帰ってしまったミカンがどれだけ傷ついているのか、自分の想像では追いつかない。
どうしてあんなことを言ってしまったのか後悔だけが残った。
久しぶりに一人で帰る帰り道は、まだ秋だって言うのに、左腕が冷たい感覚がした。
ミカンの家、道路側の二階の部屋には明かりはついていなかった。
電話をしてみようかと思ったが、出てくれるわけがない。
明日、直接謝ろうと家路についた。
沈んだ気持ちのまま、リンゴは校門をくぐった。
朝、ミカンの部屋を見たがカーテンは開いていなかった。
知っている顔に挨拶されても機嫌よく挨拶できるわけもなかった。
ミカンが学校に来たとして、どの時間で、どのタイミングで謝れば良いか考えるが、思いつかない。
そんなことを考えていると、ホームルームが始まってしまった。
ミカンの席にはまだ本人が来ていない。
「不動は風邪で休みだ」
と担任が発表した。
どこかで安堵する自分がいた。
これでまだ猶予が出来た。

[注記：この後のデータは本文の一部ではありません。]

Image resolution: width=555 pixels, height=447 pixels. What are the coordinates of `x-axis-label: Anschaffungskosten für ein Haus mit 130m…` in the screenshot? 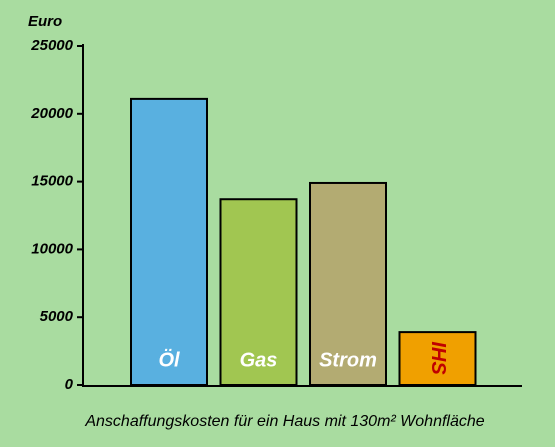 It's located at (284, 422).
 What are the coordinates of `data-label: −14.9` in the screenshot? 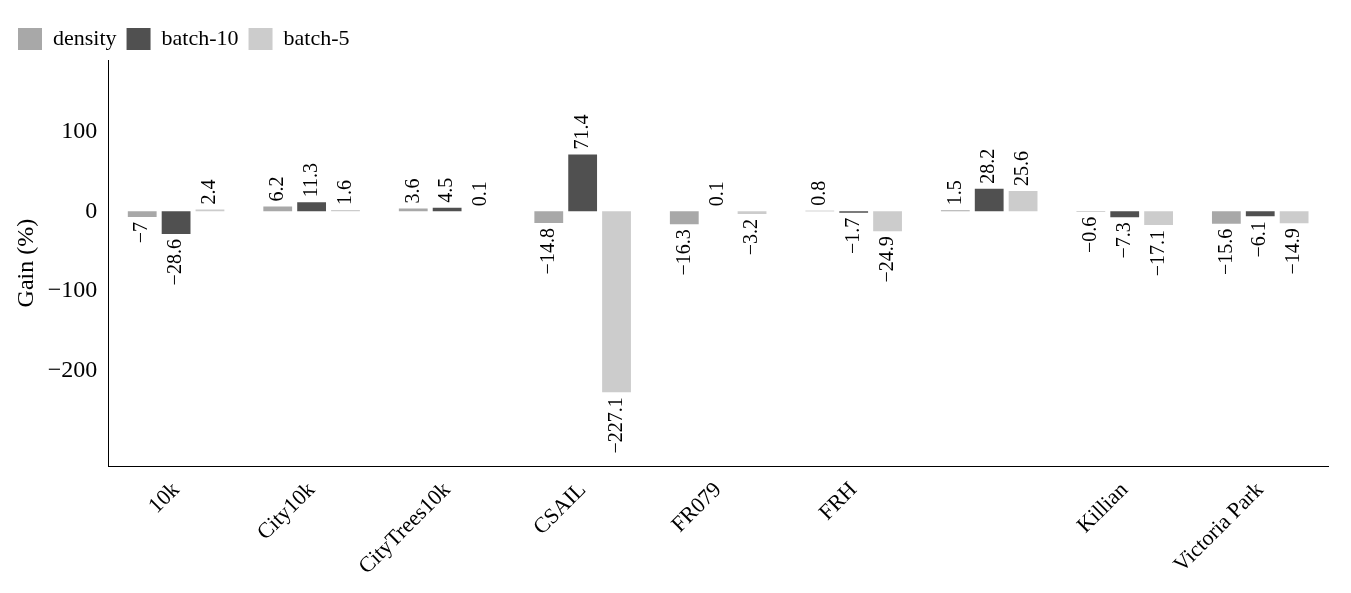 It's located at (1292, 252).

と思った。
でもそれ以上に苦しい胃の痛み、胸の苦しさに襲われた。
「ってぇ…」
多分、罰を言い渡されるのを罪人の気分の様に思えた。
教室内の事情を知る女子の痛い程の視線を浴びながら一日を終えた。
家に出向いて謝っても良いが、あの三人に見つかると謝る所じゃない気がした。
自分たちが、小学校に入りたての頃、ミカンは可愛い過ぎると言うやっかみを上級生の女子受けた。

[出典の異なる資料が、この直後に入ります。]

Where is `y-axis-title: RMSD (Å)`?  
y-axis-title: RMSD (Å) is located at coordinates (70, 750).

その女子の兄貴がミカンの顔に傷つけた時、あの三兄弟の怒りは相当なものだった。
すぐにでも、殴り込みに行こうとした三男、キウイ。
精神的にいたぶった方が良いと言った次男ユキナシ。
それらを制して、動いたのは長男の柚子(ゆず)だった。
本当に怖いのは、長男のユズだ。
普段は柔和な人だが、怒らせると本気で怖い。
ユズは子供ながらに、何かしたらしく、しばらくしたらその兄弟は学校からいなくなった。

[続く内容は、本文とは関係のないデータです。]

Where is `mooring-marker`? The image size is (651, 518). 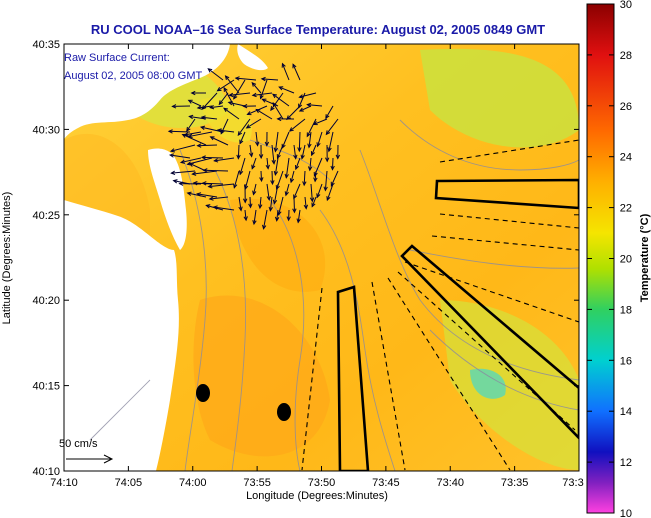 mooring-marker is located at coordinates (284, 412).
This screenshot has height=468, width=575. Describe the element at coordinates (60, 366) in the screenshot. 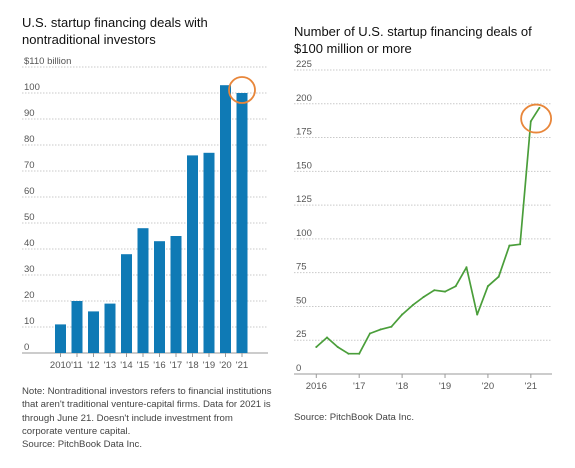

I see `x-tick-label: 2010` at that location.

ヤバイとはっきり思った。家に行ったら確実に柚子に殺される。
世の中から抹殺されるのは確実だ。
学校で謝るしかない。
授業の復習も食事もしないまま、ベッドに入った。
せめて、夢の中だけでも、ミカンの笑顔が見たかった。
けれど、夢の中でさえ、ミカンは姿を見せてくれることはなかった。
現実も夢も厳し過ぎることを今更ながら思い知った。
また一人で歩いて登校する。
つまらない。と感じている。
隣にいると煩いと思ったが、やはりいて欲しい。
「おはよう!」
聞き間違えるはずがない、ミカンの声だ。
振り向くとミカンが来ていた。
周りに挨拶しながら、こちらに向かってくる。
「あいつ」
ミカンにいつも注意していたことがあった。
ナナメ掛けのバックで歩くなということだった。
ミカンは便利だと言うが、男から見ると、ぐっと来るものがある。
ましてや、ミカンのように形の良い胸ではますます強調される。
ミカンがどんどんこちらに近付いてくる。
「ミカン!」
急いでかばんを外せと言いたかった。
男の視線がミカンの胸元に集中している。
「お前」
だがミカンは、リンゴの横を何も言わずに通り過ぎた。
明らかな無視をされた。
目線は一度合ったはずだ。だが、ミカンは意図的にリンゴを無視して行った。
はっきりとした拒絶を受けたのは初めてで、動揺した。
まだ、蹴り付けられた方がマシだと思った。
そのほうが、ミカンの視界にいると実感出来たはずだ。
「あーぁ、オレも彼氏欲しいかも」
休み時間にミカンが突如口にした言葉にみんな驚いた。
告白をして来た男を全て拒絶してきたミカンの台詞とは思えなかった。
「だってぇ、みんな彼氏とかいるしー。オレも恋とかモロモロしてみたい〜」
モロモロってなんだよ、腹の中でツッコミを入れた。
昼休みになると隣や違う学年の生徒が教室に押しかけてきた。
「え〜好きなタイプ?優しくて、真面目で、女の子に酷いこと言わない人かな?」
メモまで取っている奴までいた。
「好きな食べ物?ん〜グラタンかなぁ?」
嘘つけ、お前の好きな物は、和牛のサーロインステーキだろうが。
と心の中で叫んでも誰にも聞こえるわけがなかった。